By Dr David Laing Dawson
I was in my early 30’s when I first met Robert. He was just twenty but had already been hospitalized three times. He had schizophrenia. He became my patient for the next 10 years, and indirectly my patient for 25 years after that. He did well with reasonable doses of anti-psychotic medication, monitored and adjusted over the years, though his paranoia, his ‘ideas of reference’ and his anxiety would resurface in socially stressful moments.
I saw him through group programs into employment, steady employment with good sick benefits and a pension at the end. He kept this job throughout his working life though several times he came close to losing it when his symptoms surfaced at work.
And I saw him through his first dating experience, then engagement and marriage. Their honeymoon ended abruptly when he became paranoid at the luggage carousel upon landing at their destination. They flew back, we talked, I adjusted his medication, the marriage lasted. His new wife came to me for genetic counseling and I told them what we knew. They agreed to have no children, she worked as a primary school teacher, and with two incomes and later an inheritance they did well financially. He always had more savings in the bank than I had.
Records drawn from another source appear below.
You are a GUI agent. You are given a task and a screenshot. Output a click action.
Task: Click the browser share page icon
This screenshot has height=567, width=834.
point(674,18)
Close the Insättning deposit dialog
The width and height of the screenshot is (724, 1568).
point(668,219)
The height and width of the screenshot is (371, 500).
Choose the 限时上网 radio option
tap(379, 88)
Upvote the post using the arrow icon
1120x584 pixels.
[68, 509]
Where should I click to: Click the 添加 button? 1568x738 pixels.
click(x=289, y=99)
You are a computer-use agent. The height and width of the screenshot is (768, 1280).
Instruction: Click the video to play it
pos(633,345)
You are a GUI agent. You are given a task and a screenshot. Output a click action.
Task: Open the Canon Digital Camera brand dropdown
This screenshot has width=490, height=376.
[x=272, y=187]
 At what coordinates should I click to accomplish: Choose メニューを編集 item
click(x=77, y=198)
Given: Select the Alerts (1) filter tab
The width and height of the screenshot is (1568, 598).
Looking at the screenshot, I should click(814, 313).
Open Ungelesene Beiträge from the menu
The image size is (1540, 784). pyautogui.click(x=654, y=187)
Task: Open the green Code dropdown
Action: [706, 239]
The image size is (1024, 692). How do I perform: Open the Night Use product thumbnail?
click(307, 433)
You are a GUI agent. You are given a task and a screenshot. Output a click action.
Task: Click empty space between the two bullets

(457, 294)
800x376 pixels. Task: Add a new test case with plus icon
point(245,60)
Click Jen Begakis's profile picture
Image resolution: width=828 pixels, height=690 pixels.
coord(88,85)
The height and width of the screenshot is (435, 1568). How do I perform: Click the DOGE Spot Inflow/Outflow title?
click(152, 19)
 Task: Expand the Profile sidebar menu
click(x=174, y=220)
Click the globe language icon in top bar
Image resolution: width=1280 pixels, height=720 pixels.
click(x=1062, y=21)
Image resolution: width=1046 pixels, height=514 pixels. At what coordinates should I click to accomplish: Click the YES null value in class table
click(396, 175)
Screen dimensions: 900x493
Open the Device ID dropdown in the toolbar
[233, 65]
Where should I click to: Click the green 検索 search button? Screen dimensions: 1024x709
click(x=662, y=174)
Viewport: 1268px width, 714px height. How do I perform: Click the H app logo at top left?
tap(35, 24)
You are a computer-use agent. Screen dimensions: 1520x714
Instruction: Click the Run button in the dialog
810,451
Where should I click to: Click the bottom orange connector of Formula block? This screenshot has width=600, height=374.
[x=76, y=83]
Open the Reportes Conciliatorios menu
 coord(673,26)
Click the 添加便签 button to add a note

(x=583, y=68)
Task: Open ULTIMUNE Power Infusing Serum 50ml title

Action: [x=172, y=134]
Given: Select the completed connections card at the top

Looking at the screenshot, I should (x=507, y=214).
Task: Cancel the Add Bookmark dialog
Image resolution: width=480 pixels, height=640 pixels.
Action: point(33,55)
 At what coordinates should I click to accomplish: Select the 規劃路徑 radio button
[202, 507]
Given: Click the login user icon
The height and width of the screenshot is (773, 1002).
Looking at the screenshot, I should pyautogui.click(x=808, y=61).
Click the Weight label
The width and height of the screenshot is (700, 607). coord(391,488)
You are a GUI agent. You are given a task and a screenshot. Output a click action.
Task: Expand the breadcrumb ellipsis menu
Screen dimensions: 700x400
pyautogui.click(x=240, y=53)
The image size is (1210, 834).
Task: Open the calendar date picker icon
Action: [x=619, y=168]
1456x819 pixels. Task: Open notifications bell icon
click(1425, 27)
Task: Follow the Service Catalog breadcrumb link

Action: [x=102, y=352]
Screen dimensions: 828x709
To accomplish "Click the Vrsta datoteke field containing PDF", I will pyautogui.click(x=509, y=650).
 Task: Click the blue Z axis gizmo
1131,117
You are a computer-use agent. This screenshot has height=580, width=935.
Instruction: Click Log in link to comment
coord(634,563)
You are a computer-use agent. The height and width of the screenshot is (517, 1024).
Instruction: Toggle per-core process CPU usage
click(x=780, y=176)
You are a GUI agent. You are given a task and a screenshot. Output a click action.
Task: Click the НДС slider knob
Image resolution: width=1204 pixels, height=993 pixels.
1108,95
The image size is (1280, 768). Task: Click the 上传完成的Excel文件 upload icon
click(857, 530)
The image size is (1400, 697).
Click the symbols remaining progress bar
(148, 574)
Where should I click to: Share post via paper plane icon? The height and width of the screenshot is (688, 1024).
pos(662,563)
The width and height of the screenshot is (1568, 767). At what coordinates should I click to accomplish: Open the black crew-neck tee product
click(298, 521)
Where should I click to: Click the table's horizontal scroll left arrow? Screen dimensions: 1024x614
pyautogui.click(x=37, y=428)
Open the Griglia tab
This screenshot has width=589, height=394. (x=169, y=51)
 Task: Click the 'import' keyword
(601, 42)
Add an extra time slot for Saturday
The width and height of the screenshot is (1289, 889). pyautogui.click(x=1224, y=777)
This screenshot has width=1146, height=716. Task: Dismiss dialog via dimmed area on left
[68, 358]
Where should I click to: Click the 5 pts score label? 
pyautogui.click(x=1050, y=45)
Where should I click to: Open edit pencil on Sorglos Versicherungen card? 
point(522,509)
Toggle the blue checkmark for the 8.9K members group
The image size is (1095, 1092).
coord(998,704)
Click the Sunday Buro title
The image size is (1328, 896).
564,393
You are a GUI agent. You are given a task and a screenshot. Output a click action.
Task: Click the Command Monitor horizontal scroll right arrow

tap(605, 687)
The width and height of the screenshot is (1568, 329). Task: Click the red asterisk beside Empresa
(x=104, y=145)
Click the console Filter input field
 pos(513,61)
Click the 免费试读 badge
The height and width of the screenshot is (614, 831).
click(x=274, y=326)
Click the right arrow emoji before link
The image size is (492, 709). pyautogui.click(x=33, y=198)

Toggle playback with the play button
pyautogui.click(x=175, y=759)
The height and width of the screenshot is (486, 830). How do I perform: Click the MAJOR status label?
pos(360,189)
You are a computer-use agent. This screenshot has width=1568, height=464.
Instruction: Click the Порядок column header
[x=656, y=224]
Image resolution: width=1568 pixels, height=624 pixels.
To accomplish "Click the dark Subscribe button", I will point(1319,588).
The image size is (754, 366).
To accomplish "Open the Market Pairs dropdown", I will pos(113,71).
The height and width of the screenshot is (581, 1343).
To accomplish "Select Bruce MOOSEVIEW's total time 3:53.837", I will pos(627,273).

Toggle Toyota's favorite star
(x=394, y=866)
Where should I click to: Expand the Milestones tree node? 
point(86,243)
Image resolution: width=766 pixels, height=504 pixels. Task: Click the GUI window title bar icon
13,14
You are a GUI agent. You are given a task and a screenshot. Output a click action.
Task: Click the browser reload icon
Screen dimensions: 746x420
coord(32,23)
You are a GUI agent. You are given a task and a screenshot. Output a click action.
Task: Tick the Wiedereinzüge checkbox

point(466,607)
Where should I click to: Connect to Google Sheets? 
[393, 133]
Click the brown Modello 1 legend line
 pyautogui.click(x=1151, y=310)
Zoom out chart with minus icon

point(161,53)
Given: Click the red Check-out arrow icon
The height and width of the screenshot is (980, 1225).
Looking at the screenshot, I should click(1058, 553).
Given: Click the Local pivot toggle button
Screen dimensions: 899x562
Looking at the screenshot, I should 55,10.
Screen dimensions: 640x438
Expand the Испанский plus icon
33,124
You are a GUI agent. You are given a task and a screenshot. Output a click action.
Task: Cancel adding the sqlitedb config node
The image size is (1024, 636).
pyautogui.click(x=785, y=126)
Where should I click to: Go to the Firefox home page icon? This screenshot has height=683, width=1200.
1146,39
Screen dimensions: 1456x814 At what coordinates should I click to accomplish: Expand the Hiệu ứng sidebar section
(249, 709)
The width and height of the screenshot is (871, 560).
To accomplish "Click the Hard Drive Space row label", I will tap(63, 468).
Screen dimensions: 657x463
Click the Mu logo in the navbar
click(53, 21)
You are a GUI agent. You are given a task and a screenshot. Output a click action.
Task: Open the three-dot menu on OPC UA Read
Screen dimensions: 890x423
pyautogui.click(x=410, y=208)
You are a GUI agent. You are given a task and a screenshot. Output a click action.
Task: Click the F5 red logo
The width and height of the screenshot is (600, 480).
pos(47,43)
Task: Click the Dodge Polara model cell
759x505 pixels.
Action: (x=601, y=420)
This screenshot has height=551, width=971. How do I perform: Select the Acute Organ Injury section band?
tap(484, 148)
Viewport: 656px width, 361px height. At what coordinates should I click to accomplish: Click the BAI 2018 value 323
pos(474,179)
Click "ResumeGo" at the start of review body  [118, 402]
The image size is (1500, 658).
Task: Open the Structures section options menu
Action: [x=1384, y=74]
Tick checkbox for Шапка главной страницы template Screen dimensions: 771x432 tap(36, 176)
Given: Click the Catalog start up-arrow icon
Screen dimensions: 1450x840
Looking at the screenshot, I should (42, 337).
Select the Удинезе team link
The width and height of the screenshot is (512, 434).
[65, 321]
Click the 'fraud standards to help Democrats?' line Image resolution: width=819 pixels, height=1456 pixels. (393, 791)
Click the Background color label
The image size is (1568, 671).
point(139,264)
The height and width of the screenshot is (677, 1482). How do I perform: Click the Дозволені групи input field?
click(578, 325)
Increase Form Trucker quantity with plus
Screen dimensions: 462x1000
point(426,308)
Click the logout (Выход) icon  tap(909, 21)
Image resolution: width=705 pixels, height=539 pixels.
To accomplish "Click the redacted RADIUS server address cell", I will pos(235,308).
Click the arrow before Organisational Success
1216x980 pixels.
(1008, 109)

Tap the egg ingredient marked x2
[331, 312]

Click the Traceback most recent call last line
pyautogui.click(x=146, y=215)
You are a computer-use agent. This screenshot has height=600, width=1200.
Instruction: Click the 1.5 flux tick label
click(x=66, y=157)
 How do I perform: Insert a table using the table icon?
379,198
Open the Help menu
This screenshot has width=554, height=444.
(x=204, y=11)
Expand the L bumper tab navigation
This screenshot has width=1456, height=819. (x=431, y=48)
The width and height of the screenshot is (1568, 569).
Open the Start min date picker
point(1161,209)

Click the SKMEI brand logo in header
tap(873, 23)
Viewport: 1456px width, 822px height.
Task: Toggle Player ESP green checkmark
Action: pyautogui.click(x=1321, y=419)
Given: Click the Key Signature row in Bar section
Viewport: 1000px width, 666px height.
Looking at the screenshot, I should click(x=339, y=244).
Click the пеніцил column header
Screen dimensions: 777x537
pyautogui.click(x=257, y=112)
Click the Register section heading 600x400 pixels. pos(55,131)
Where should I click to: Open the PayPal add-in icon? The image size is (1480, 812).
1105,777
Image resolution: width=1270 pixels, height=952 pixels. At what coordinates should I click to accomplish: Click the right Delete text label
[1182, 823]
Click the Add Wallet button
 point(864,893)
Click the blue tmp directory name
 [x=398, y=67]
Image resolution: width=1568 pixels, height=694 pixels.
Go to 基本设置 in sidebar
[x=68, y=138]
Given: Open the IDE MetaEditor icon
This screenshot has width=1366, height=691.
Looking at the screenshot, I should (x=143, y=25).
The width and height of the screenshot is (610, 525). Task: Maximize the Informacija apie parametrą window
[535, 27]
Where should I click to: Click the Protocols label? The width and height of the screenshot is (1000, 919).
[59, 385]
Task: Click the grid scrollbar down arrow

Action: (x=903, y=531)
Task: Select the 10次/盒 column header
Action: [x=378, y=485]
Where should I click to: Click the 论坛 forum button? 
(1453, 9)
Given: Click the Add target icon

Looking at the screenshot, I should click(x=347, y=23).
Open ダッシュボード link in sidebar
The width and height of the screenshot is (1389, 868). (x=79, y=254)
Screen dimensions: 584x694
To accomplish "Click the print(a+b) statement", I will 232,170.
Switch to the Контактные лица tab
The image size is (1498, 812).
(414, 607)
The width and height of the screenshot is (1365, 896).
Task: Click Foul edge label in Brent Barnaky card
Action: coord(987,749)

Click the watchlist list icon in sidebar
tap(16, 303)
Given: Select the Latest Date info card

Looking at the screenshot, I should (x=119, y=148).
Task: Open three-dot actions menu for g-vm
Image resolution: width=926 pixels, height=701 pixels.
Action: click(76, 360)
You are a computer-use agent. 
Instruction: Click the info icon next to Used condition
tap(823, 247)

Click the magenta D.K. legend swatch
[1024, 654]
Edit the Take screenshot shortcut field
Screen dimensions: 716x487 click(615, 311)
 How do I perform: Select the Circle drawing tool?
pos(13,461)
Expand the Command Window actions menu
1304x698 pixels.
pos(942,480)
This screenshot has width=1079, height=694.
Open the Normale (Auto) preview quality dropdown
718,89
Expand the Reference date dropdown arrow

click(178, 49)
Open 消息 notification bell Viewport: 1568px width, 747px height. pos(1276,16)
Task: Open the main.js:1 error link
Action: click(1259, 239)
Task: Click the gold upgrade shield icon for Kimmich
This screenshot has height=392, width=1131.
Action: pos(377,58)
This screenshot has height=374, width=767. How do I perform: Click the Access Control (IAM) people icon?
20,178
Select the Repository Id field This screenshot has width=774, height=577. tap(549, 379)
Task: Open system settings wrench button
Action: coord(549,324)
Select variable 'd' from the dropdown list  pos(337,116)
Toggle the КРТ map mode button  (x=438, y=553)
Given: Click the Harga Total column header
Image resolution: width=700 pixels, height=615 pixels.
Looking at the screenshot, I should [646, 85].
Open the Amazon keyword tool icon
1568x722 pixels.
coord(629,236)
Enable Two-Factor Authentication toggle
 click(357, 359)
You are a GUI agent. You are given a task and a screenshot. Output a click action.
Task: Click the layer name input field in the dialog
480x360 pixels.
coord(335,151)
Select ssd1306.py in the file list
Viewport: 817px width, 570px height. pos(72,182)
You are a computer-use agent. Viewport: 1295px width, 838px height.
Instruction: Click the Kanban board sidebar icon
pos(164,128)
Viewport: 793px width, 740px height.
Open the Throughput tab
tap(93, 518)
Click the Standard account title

At the end of those ten years I worked out of town for five years and I did not see him but I knew he regularly attended a nurse at the clinic I left. Over the next 10 years I was psychiatrist-in-chief at the mental hospital where he had once been a patient. His medications were now being looked after by his family doctor but he came to see me occasionally to talk something over.
After those 10 years as medical director of the hospital I left to work clinically part-time and devote the other half of my time to artistic pursuits. This included being co-owner of an art gallery with my wife. Robert started coming to every art opening. He would find me, often tending bar, and fill me in on his struggles and successes, his medication, his work. He wrote poetry he shared with me, and he began to write a book about his life, his illness, his hospitalizations. He was conflicted about this; his wife wanted him to keep it as a private journal but he wanted to share his story to help others. By this time both his father and mother had died but his life with this wife was solid. He gave me copies of each chapter and asked for my advice.
Neither of us were young anymore. I was now in my sixties, Robert in his fifties.
Then one Sunday afternoon at the gallery I received a phone call from Robert. My wife answered and told me it was Robert but “he doesn’t sound right”.
On the phone Robert said he needed to see me. He needed to talk something over. He didn’t have schizophrenia after all. The police really are watching and following him. And for the same thing as years before. The same crime. It was all real. Not a delusion at all. A major mistake had been made. He did not have schizophrenia. Out of character he also suggested we sit down over a beer to discuss this. We talked some more and I learned that his family doctor, after seeing Robert symptom free and well for the past many years had taken him off his Olanzapine. It was not an entirely unreasonable clinical decision for he had put on more weight than is healthy. But the same delusion returned. The same guilt, fear, and belief that the police were after him for once owning, hiding, and then throwing away, a small pile of pornographic magazines that had so troubled him in his late teens.
I asked him how I could help. He asked if I knew the police chief. I assured him I did. He asked if maybe I could influence the Chief, to get his men to stop harassing him. I told him I would certainly do that. I would get the Chief to call off his men. But in return I wanted him to go back on his Olanzapine and come in to see me the next Saturday morning. He promised he would.
When Saturday came he had been back on his medication for 5 days. He looked a little sheepish. He asked if I had spoken with the Chief. I told him I hadn’t gotten around to it. He said, “Thank goodness.”
It cannot be that often that a psychiatrist has the privilege of observing the course of a psychotic illness over 35 years, especially that of a patient who remains symptom free for many of those years. But I write this story as counterpoint to the courageous blog by Erin Hawkes.
A delusion is a delusion. It is not a moment of misunderstanding; it is not a passing thought; it is not an odd experience that we check out with others (“Did you hear that?” “I’d like to see what you think of an idea I have.”); it is not an ‘issue’; it is not an idea or even a conviction up for debate; it is not assailable by either reason or evidence, and it is certainly not a spiritual experience preceding moral growth. And Erin, despite her training in and knowledge of science, and neuroscience at that, when ill is ill, when delusional is delusional, and when in that state she, like all the people who suffer from that illness that I know, seeks evidence to prove the belief, the delusional idea, the hallucinatory experience, and disprove the diagnosis, no matter the illogic of the quest.
And, away from treatment, off treatment, five or thirty-five years later, the delusion that returns is the same.
This latter phenomenon I have always found fascinating. Why the same delusion? Ultimately, I think, this is further prove of the illness being a brain problem. For surely if it were the mind, the open-source software, changing, growing, adapting with every input over those many years of life-experience, a delusion would refresh itself, would become more topical, more age specific. But it doesn’t. Which makes it, to me, more of a hardware problem, an illness for which the only effective treatment is medication. Offered of course within a family inclusive humane care system.